PR Schools to add two teachers, a social worker
One additional elementary teacher, a full-time high school English Language Learners teacher and a licensed school social worker are to be hired for 2020-21.
The Park Rapids School Board approved staff proposals for 2020-21 programming and staffing during a conference call meeting on April 6.
Century Elementary Principal Joleen De La Hunt projected that there will be six sections of kindergarten next fall, with this year’s seven sections of kindergarten promoted to first grade, and six sections each of grades 2-4.
Since the current fourth grade, which will move up to the middle school, has five sections, De La Hunt said a net increase of one additional full-time teacher will be needed.
Middle School Principal Shawn Andress said grades 5-8 will likely hold steady at 22 sections, requiring no additional staff.
The grade/section distribution would only change from a “six-five-six-five” to “five-six-five-six,” she said, as the district’s second-largest class progresses from seventh to eighth grade.
High School Principal Jeff Johnson said he expects the number of English Language Learner (ELL) students in his building to approach 50 next year, so he recommended eliminating an ELL paraprofessional and adding a full-time ELL teacher. This would also allow the ELL teacher currently shared between Century School and the high school to teach full-time at Century.
Also, using terminology coined by Andress, Johnson requested an additional “encore” teacher (commonly known as Career and Technical Education or CTE) to teach business, industrial and agricultural electives as part of the Panther Tracks career readiness program.
Johnson said this second encore/CTE position would save the district the cost of paying teachers for sixth-hour assignments (i.e., teaching an elective instead of having a prep period), potentially reducing the number of sixth-hour assignments during the year from 12 to six.
Superintendent Lance Bagstad said the district has a federal title grant supporting students’ social emotional learning and behavioral interventions with a “behavioral intervention setting” (BIS).
Bagstad said he would like to expand the existing BIS position into hiring a licensed school social worker, who can also work with special education students.

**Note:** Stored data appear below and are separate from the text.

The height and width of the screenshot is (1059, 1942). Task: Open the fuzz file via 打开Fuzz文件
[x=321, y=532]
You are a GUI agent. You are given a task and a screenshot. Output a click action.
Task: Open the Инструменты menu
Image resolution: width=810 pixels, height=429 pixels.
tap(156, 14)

With reimbursement through special education funding, this addition might be cost-neutral to the district.
“We’re going to have to work on that,” he said, “but I would like to recommend that we post for that position.”
Business Manager Kent Fritze told the school board that the total cost of these programming enhancements would be about $141,000.

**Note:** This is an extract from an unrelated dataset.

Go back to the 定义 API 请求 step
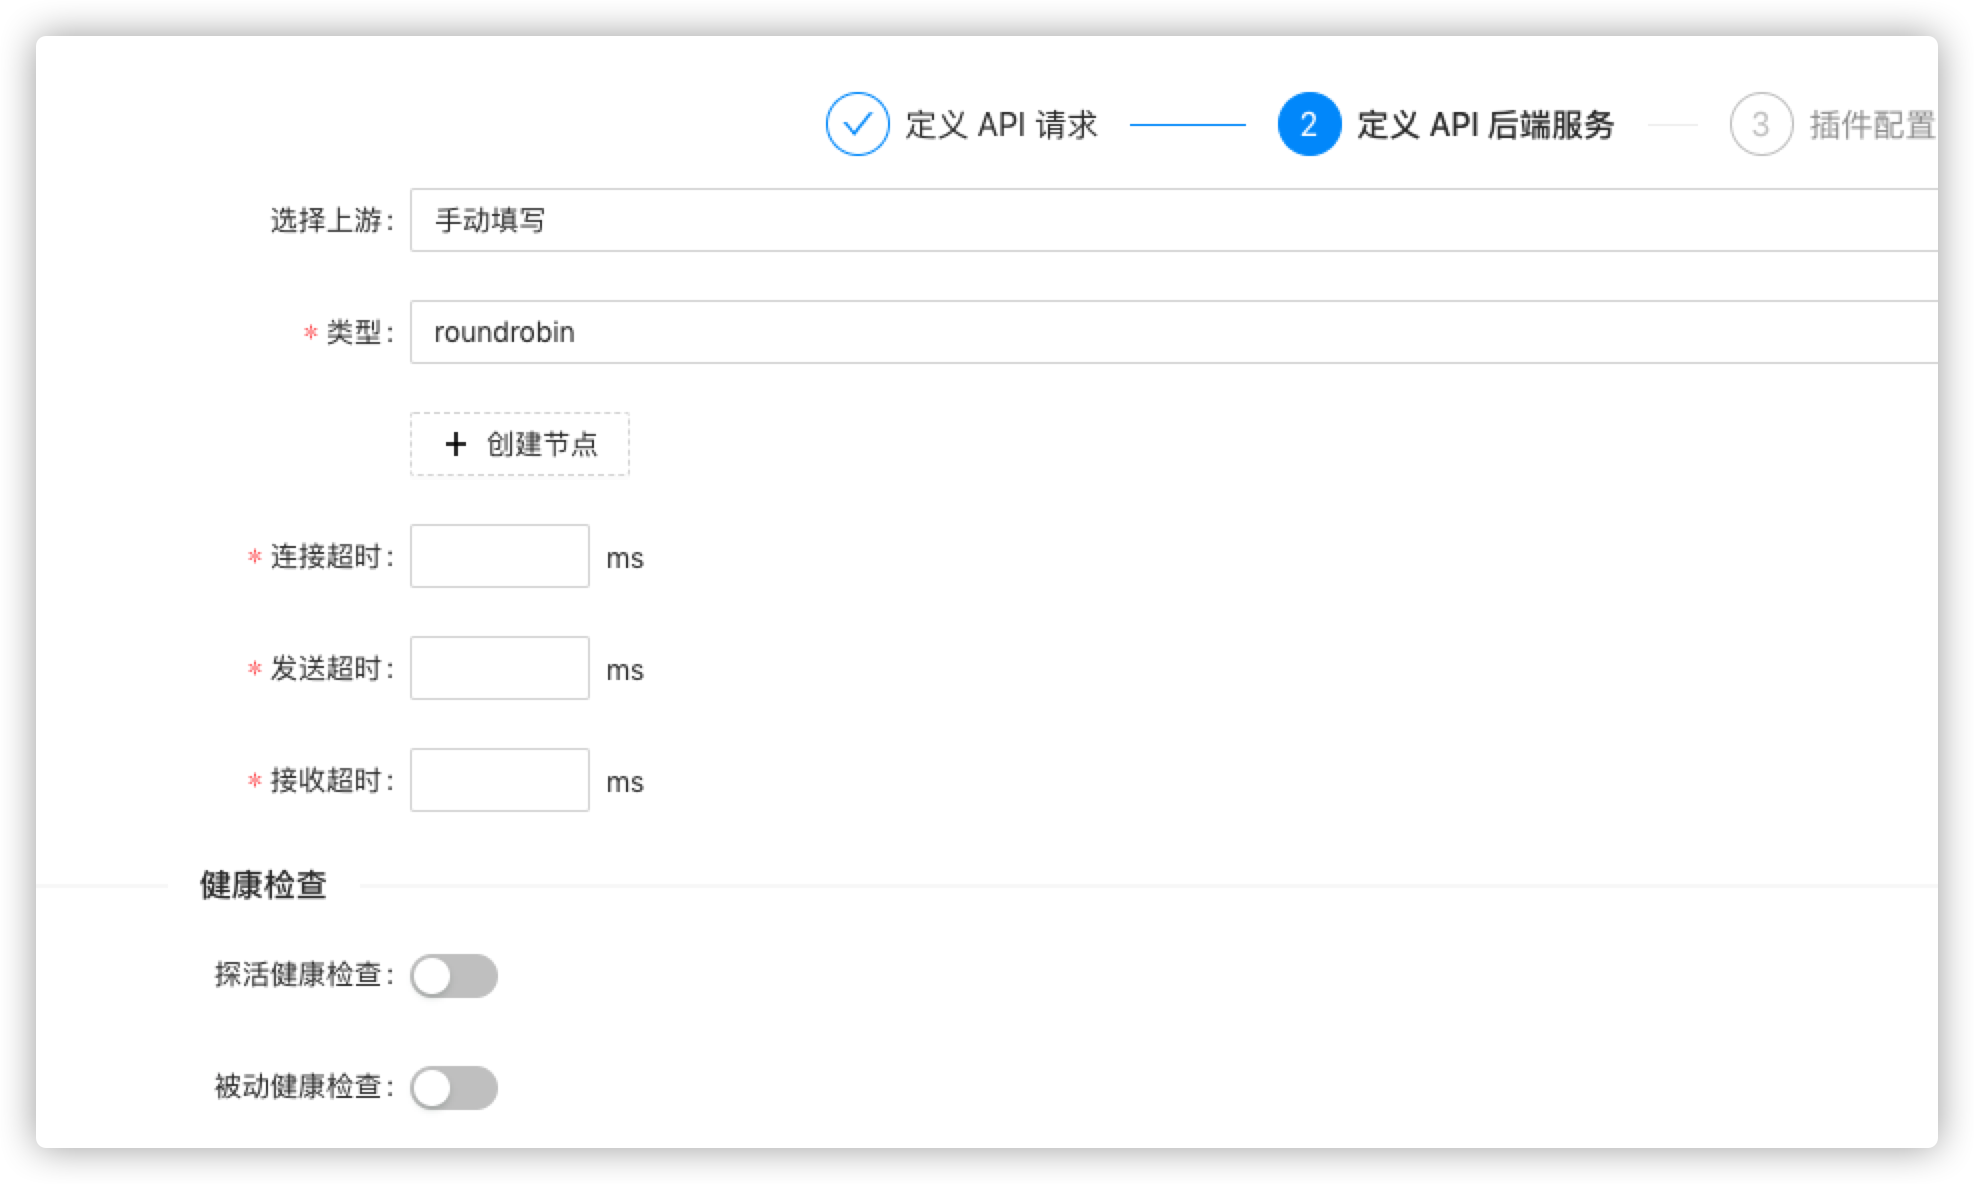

Fritze projected that this will be doable within next year’s budget, which is being planned in view of a 36-student decrease in enrollment since last year.

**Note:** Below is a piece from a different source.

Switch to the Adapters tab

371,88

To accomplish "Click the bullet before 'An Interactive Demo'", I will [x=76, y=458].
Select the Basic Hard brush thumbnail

“It will be tight,” he said, also reported that the state’s $1.5 billion surplus is now predicted to disappear. “That does not bode well for education,” he said. “With that, we’ll be conservative in our budgeting.”
School Board Chair Sherry Safratowich voiced sadness that the district does not have enough money to continue having elementary and middle school coaches, due to uncertainty about the availability of state grant dollars.
De La Hunt said the timing of this year’s grant window was unfortunate in regard to schools’ decision-making process, but that another round of grants will be opening up soon. “We’re anxiously awaiting to see what that looks like, and the turnaround for that,” she said, “because you can bet your bottom dollar we will be applying for that.”
Board member Stephanie Carlson moved to proceed with these programming and staffing recommendations as presented. The motion carried without dissent.